**What you have to do:**
All lines of the listing below must be reproduced character for character.

**Provided data:**
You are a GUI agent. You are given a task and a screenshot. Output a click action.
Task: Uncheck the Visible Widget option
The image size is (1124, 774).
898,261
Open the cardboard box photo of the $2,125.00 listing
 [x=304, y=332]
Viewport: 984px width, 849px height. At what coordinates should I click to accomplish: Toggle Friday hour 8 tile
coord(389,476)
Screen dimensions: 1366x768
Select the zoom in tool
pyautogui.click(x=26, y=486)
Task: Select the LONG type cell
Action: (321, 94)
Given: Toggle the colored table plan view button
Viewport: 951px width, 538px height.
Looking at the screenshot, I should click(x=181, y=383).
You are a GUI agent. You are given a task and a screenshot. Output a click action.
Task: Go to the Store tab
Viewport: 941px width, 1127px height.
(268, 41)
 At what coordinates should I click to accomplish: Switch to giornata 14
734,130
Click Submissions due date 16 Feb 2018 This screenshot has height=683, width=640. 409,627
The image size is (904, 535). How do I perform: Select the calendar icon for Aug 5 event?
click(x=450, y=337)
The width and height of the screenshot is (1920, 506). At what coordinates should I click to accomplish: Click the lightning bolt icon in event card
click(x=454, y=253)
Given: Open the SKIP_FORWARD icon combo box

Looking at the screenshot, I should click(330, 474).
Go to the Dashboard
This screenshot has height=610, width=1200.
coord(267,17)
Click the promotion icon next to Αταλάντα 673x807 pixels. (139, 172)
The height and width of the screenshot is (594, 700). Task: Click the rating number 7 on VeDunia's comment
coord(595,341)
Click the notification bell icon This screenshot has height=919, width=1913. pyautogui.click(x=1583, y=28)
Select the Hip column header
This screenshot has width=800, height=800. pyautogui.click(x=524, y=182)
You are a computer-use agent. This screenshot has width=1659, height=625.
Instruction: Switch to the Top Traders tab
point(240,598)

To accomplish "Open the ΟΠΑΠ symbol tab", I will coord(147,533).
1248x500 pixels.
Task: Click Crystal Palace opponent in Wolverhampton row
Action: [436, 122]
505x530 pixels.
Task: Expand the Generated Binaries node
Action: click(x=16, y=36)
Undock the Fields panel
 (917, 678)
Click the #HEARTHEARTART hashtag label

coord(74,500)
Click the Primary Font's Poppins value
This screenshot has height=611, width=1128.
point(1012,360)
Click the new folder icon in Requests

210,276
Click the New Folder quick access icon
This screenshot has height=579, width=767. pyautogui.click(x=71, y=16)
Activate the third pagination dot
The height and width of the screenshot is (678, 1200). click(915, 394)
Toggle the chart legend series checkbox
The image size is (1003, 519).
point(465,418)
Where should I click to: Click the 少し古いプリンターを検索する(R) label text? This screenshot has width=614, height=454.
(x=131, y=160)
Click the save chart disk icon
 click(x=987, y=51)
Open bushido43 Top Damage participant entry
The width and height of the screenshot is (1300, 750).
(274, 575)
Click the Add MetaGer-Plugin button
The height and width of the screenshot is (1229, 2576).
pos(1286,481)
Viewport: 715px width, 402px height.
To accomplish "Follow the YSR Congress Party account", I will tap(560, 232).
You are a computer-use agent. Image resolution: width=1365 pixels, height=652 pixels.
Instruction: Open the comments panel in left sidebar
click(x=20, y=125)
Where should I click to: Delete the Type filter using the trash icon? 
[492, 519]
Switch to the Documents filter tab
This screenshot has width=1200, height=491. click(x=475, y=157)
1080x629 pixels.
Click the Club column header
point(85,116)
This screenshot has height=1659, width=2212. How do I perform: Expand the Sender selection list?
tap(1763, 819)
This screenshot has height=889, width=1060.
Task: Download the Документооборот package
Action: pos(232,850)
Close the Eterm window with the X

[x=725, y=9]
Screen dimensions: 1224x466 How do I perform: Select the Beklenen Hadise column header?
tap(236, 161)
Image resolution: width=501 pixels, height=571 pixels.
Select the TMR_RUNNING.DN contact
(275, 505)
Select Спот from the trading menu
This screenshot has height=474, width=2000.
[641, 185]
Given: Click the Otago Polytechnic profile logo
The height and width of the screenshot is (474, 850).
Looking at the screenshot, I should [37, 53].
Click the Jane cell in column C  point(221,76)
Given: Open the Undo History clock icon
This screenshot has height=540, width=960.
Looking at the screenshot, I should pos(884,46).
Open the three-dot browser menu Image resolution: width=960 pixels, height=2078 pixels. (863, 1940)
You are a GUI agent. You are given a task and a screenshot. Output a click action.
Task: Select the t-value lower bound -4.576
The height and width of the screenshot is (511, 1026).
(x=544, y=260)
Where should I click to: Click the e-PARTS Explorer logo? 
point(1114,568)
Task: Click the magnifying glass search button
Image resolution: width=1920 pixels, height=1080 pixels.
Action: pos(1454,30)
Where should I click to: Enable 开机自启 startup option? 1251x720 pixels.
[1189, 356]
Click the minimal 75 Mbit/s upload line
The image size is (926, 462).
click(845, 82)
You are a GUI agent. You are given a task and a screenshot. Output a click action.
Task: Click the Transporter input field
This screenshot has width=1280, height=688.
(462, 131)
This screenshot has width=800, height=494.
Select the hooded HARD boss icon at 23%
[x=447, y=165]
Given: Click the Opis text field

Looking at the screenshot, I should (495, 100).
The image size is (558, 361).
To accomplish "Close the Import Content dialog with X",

**Answer to the exercise:**
You are a GUI agent. You are given a task and a screenshot. Output a click action.
Task: Uncheck the Visible Widget option
The image size is (1124, 774).
898,261
Open the cardboard box photo of the $2,125.00 listing
 [x=304, y=332]
Viewport: 984px width, 849px height. At what coordinates should I click to accomplish: Toggle Friday hour 8 tile
coord(389,476)
Screen dimensions: 1366x768
Select the zoom in tool
pyautogui.click(x=26, y=486)
Task: Select the LONG type cell
Action: (321, 94)
Given: Toggle the colored table plan view button
Viewport: 951px width, 538px height.
Looking at the screenshot, I should click(x=181, y=383).
You are a GUI agent. You are given a task and a screenshot. Output a click action.
Task: Go to the Store tab
Viewport: 941px width, 1127px height.
(268, 41)
 At what coordinates should I click to accomplish: Switch to giornata 14
734,130
Click Submissions due date 16 Feb 2018 This screenshot has height=683, width=640. 409,627
The image size is (904, 535). How do I perform: Select the calendar icon for Aug 5 event?
click(x=450, y=337)
The width and height of the screenshot is (1920, 506). At what coordinates should I click to accomplish: Click the lightning bolt icon in event card
click(x=454, y=253)
Given: Open the SKIP_FORWARD icon combo box

Looking at the screenshot, I should click(330, 474).
Go to the Dashboard
This screenshot has height=610, width=1200.
coord(267,17)
Click the promotion icon next to Αταλάντα 673x807 pixels. (139, 172)
The height and width of the screenshot is (594, 700). Task: Click the rating number 7 on VeDunia's comment
coord(595,341)
Click the notification bell icon This screenshot has height=919, width=1913. pyautogui.click(x=1583, y=28)
Select the Hip column header
This screenshot has width=800, height=800. pyautogui.click(x=524, y=182)
You are a computer-use agent. This screenshot has width=1659, height=625.
Instruction: Switch to the Top Traders tab
point(240,598)

To accomplish "Open the ΟΠΑΠ symbol tab", I will coord(147,533).
1248x500 pixels.
Task: Click Crystal Palace opponent in Wolverhampton row
Action: [436, 122]
505x530 pixels.
Task: Expand the Generated Binaries node
Action: click(x=16, y=36)
Undock the Fields panel
 (917, 678)
Click the #HEARTHEARTART hashtag label

coord(74,500)
Click the Primary Font's Poppins value
This screenshot has height=611, width=1128.
point(1012,360)
Click the new folder icon in Requests

210,276
Click the New Folder quick access icon
This screenshot has height=579, width=767. pyautogui.click(x=71, y=16)
Activate the third pagination dot
The height and width of the screenshot is (678, 1200). click(915, 394)
Toggle the chart legend series checkbox
The image size is (1003, 519).
point(465,418)
Where should I click to: Click the 少し古いプリンターを検索する(R) label text? This screenshot has width=614, height=454.
(x=131, y=160)
Click the save chart disk icon
 click(x=987, y=51)
Open bushido43 Top Damage participant entry
The width and height of the screenshot is (1300, 750).
(274, 575)
Click the Add MetaGer-Plugin button
The height and width of the screenshot is (1229, 2576).
pos(1286,481)
Viewport: 715px width, 402px height.
To accomplish "Follow the YSR Congress Party account", I will tap(560, 232).
You are a computer-use agent. Image resolution: width=1365 pixels, height=652 pixels.
Instruction: Open the comments panel in left sidebar
click(x=20, y=125)
Where should I click to: Delete the Type filter using the trash icon? 
[492, 519]
Switch to the Documents filter tab
This screenshot has width=1200, height=491. click(x=475, y=157)
1080x629 pixels.
Click the Club column header
point(85,116)
This screenshot has height=1659, width=2212. How do I perform: Expand the Sender selection list?
tap(1763, 819)
This screenshot has height=889, width=1060.
Task: Download the Документооборот package
Action: pos(232,850)
Close the Eterm window with the X

[x=725, y=9]
Screen dimensions: 1224x466 How do I perform: Select the Beklenen Hadise column header?
tap(236, 161)
Image resolution: width=501 pixels, height=571 pixels.
Select the TMR_RUNNING.DN contact
(275, 505)
Select Спот from the trading menu
This screenshot has height=474, width=2000.
[641, 185]
Given: Click the Otago Polytechnic profile logo
The height and width of the screenshot is (474, 850).
Looking at the screenshot, I should [37, 53].
Click the Jane cell in column C  point(221,76)
Given: Open the Undo History clock icon
This screenshot has height=540, width=960.
Looking at the screenshot, I should pos(884,46).
Open the three-dot browser menu Image resolution: width=960 pixels, height=2078 pixels. (863, 1940)
You are a GUI agent. You are given a task and a screenshot. Output a click action.
Task: Select the t-value lower bound -4.576
The height and width of the screenshot is (511, 1026).
(x=544, y=260)
Where should I click to: Click the e-PARTS Explorer logo? 
point(1114,568)
Task: Click the magnifying glass search button
Image resolution: width=1920 pixels, height=1080 pixels.
Action: pos(1454,30)
Where should I click to: Enable 开机自启 startup option? 1251x720 pixels.
[1189, 356]
Click the minimal 75 Mbit/s upload line
The image size is (926, 462).
click(845, 82)
You are a GUI agent. You are given a task and a screenshot. Output a click action.
Task: Click the Transporter input field
This screenshot has width=1280, height=688.
(462, 131)
This screenshot has width=800, height=494.
Select the hooded HARD boss icon at 23%
[x=447, y=165]
Given: Click the Opis text field

Looking at the screenshot, I should (495, 100).
The image size is (558, 361).
To accomplish "Close the Import Content dialog with X",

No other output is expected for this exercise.